We may have "fully mature" security in place, but if leanings and change in the way we tackle cyber-attacks is governed by actual exploits, certainly there is something wrong.
1. Responsibility. Like Home Depot, Target and OPM, we might be able to handover bad name after an incident to a vendor, but actual loss will not be recovered. For example in case of OPM, multiple applications used shared resources, if OPM had proper infrastructure in place, when one system is hacked, it would have stopped there. Same is the case with Home Depot and Target; boundaries of access were not clearly defined. All resources and information must have been given clear category and classification in all the cases.
2. Weakest link in line of defense defines how much secure we are, say in case of OPM, security information and event management partially covered monitoring of the key components. OPM allowed users to gain access without two factor authentication at some places, at others it was implemented.
3. it’s not always possible to build the whole ship in-house and assume that it won't fail. On the other hand security is not something for which we could pay from Organization's budget, make our own personal benefit and get rid of on papers. We need services from third parties and this must not be the weak link, now to endorse a third party vendor and his services/ products, holistic processes and expertise must be attained by us. Say in case of Target, they are blaming the air conditioner firm, but who brought them in? Was target not concerned at all, they might be vulnerable to attacks.

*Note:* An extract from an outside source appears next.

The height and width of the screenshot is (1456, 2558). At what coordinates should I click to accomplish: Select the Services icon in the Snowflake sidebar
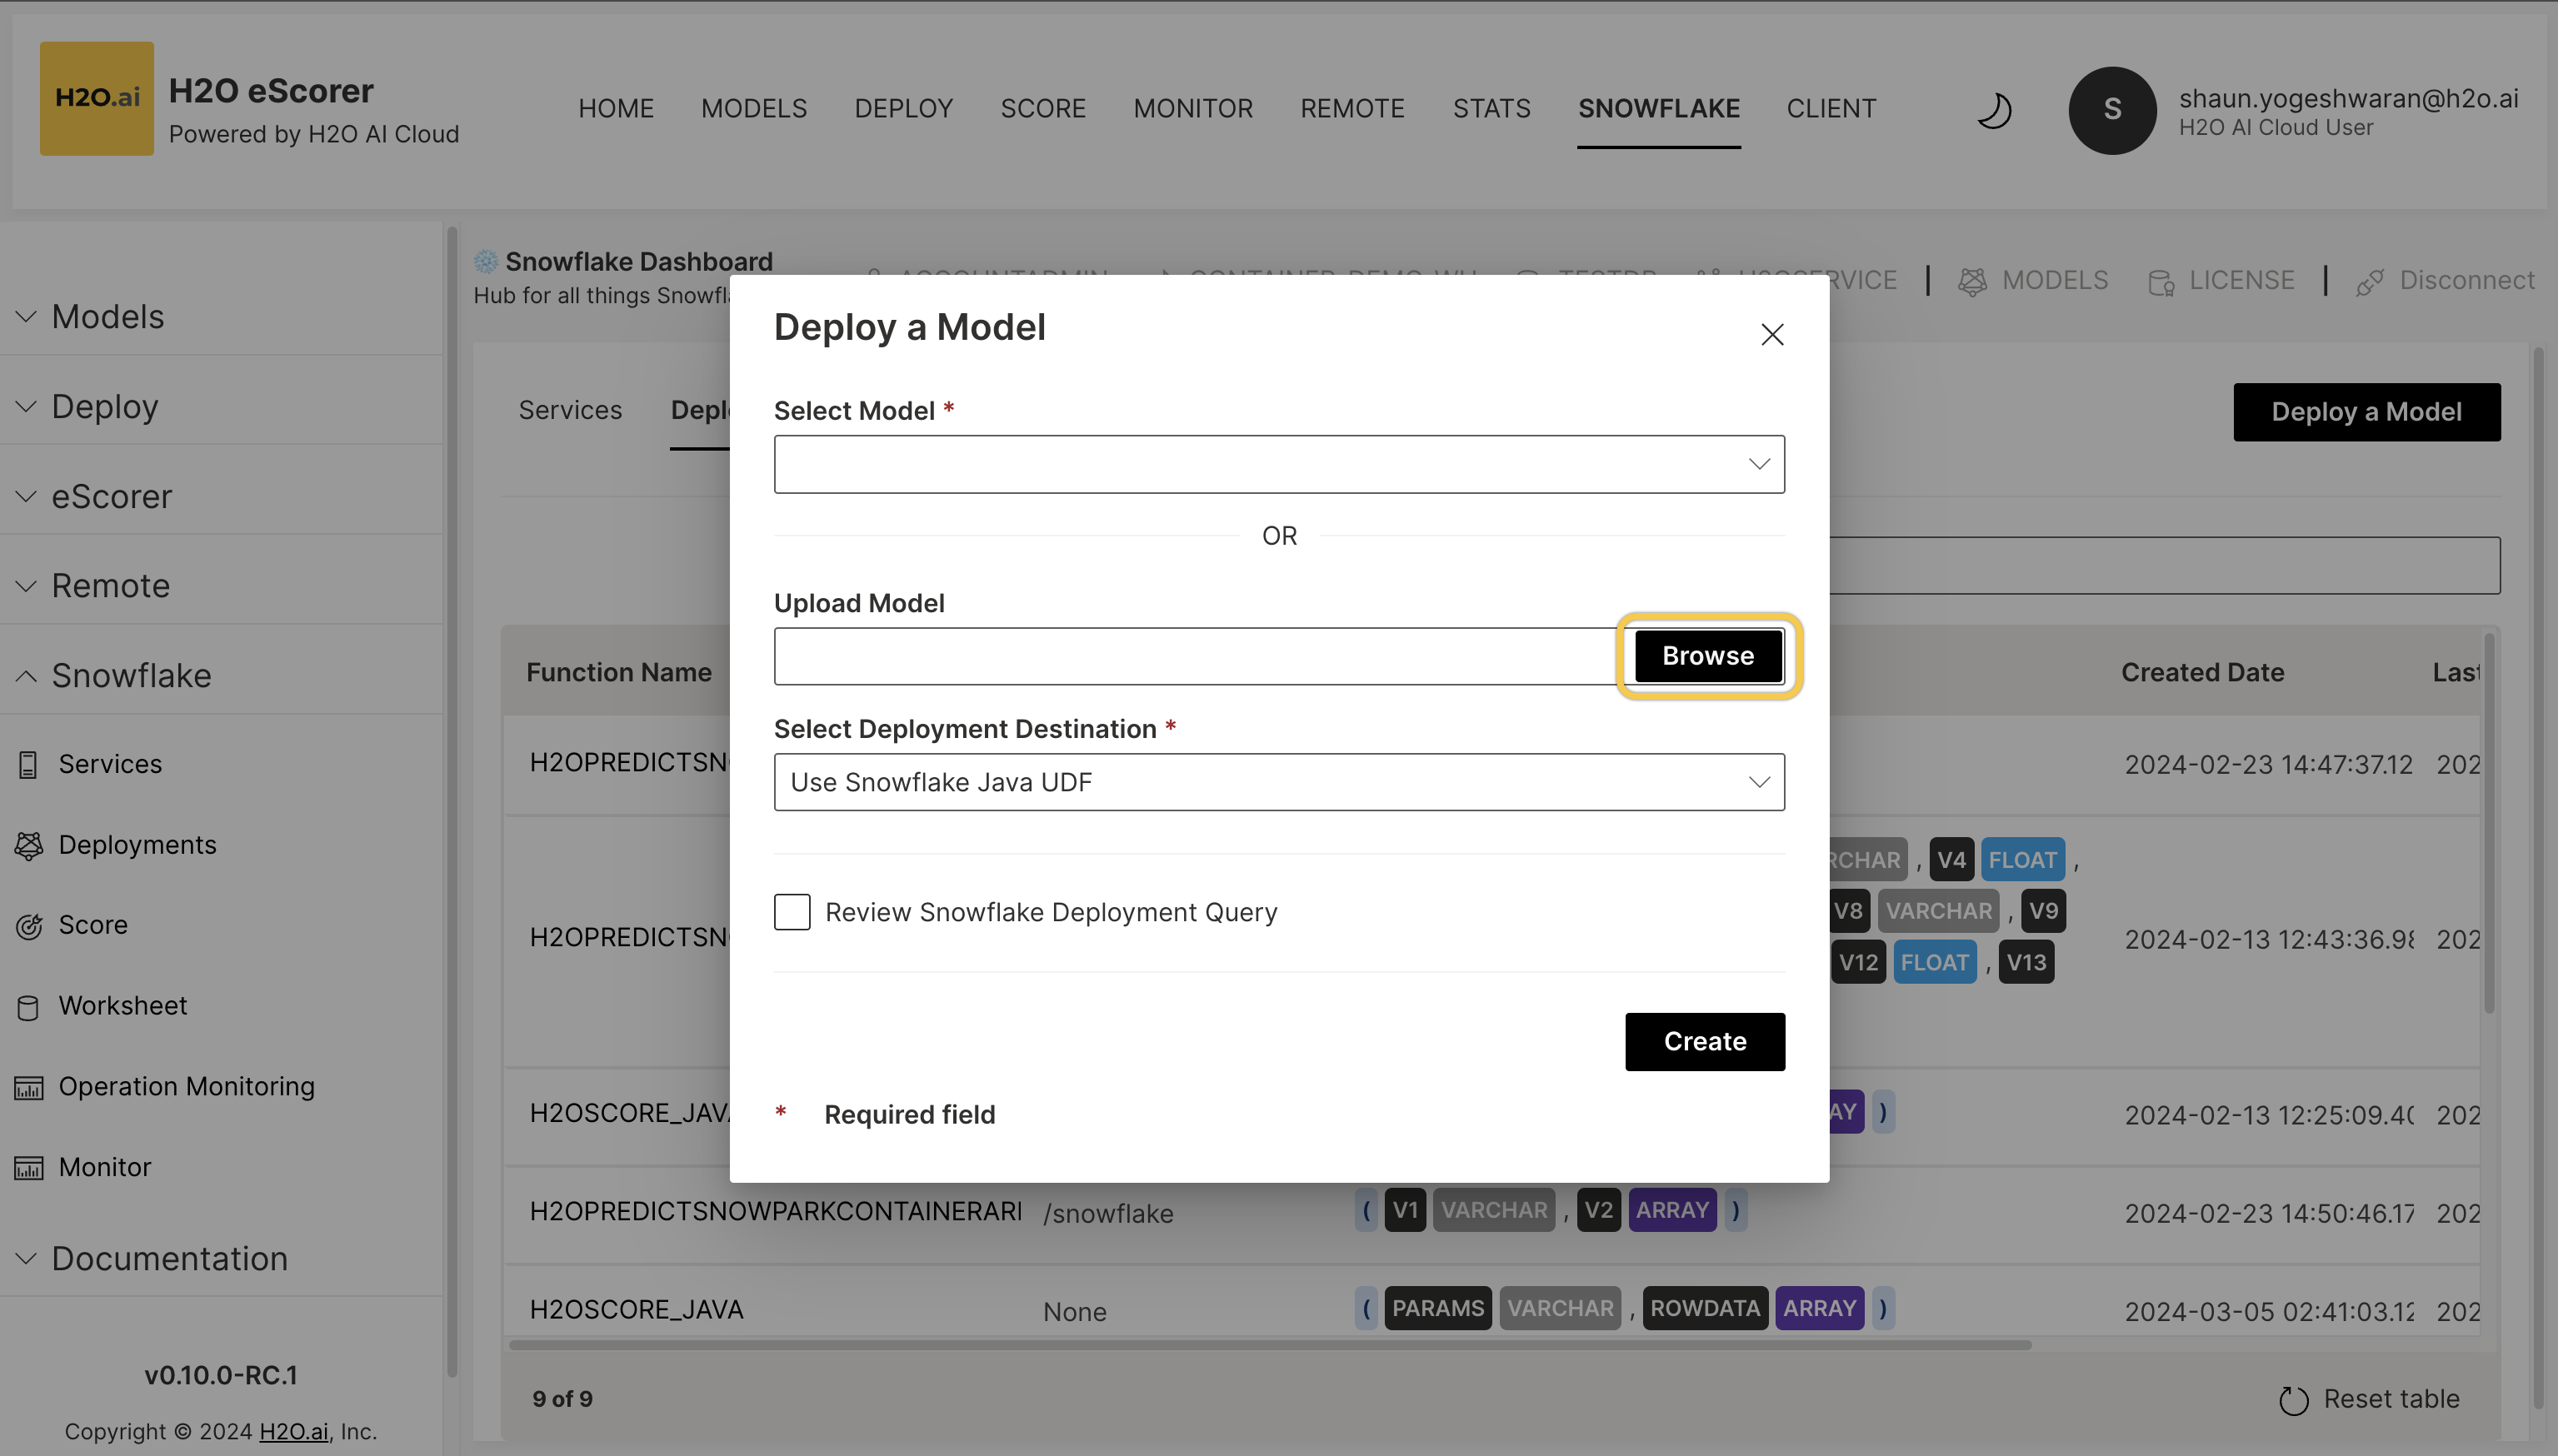(28, 764)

4. We may not be termed as a secured IT organization, by only putting guidelines and secured architectures on paper, what does matter also, how well they are followed. For example in case of OPM, the vulnerabilities exploited, it was not like, they were never aware of anything at all, many loop holes were present since many years and reported, but no action taken. Reason, mentality of being lazy: the system is still running, will see later, ignore the warnings.

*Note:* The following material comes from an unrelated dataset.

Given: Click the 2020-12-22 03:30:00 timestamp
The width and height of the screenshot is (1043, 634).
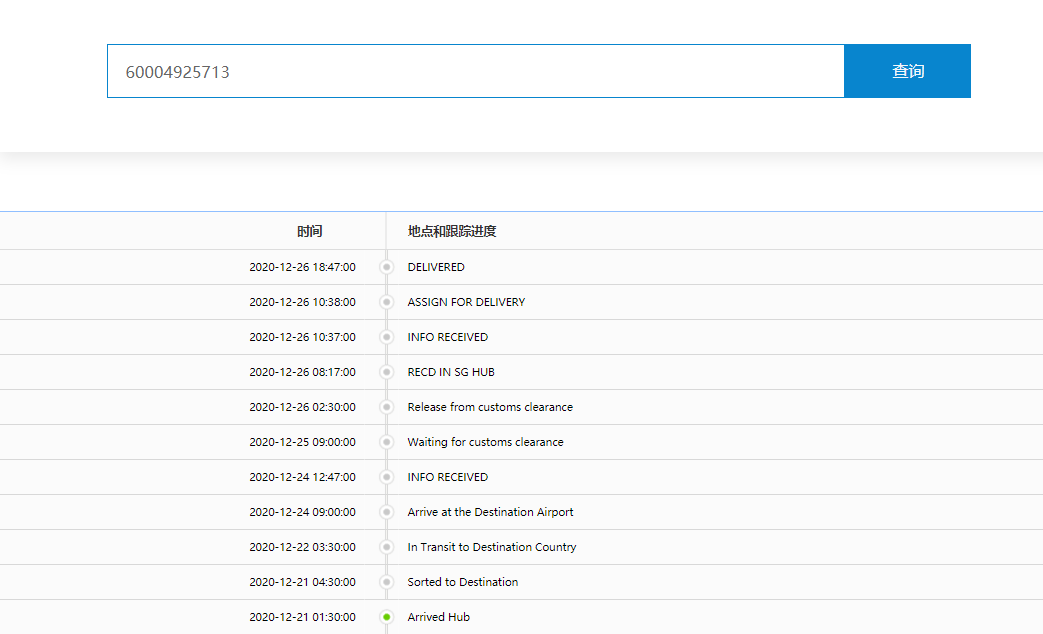Looking at the screenshot, I should coord(302,547).

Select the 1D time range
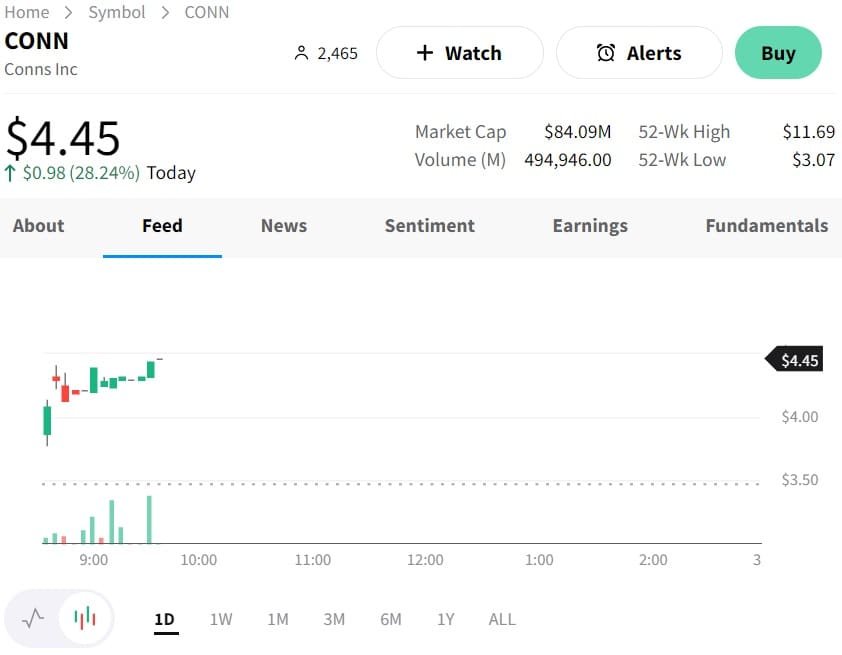click(x=164, y=619)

5. Spend Wisely. Gaining a shield against hackers may not be cheaper or one time investments, we must have to constantly involved in penetration testing and be aware of where the technology is moving, opening new secret doors for intruders. It will also need constant expenditure on hiring right talent and spending on upgrading skills of existing employee. Does this means, if we have a budget for security testing and we outsource it to same vendor, who will copy paste what he found during last cycle and we are done and my part of bribe is 100% sure ? No, findings must be given a value in terms of loss that might occur and fixed well in time. To get deeper analysis, we might also rotate third party vendors who do security testing.
6. How about vulnerabilities found by penetration testing vendors getting leaked to hackers, this is one of the nightmares which OPM may have experienced. Here comes the smartness of decision maker, how to tackle it. Involving too less employees in this activity of reviews might mean meager reviews and the right eyes being closed with lid of $'s. Involving too many may itself introduce vulnerabilities and risk to organization as a whole. Well said that 8th layer might be the weakest layer.
7. Fearless and full of doubts. Based on vulnerabilities reports, rebuilding the whole system sometimes might be advisable with some extra expenditure, than to keep on patching old unsecured system.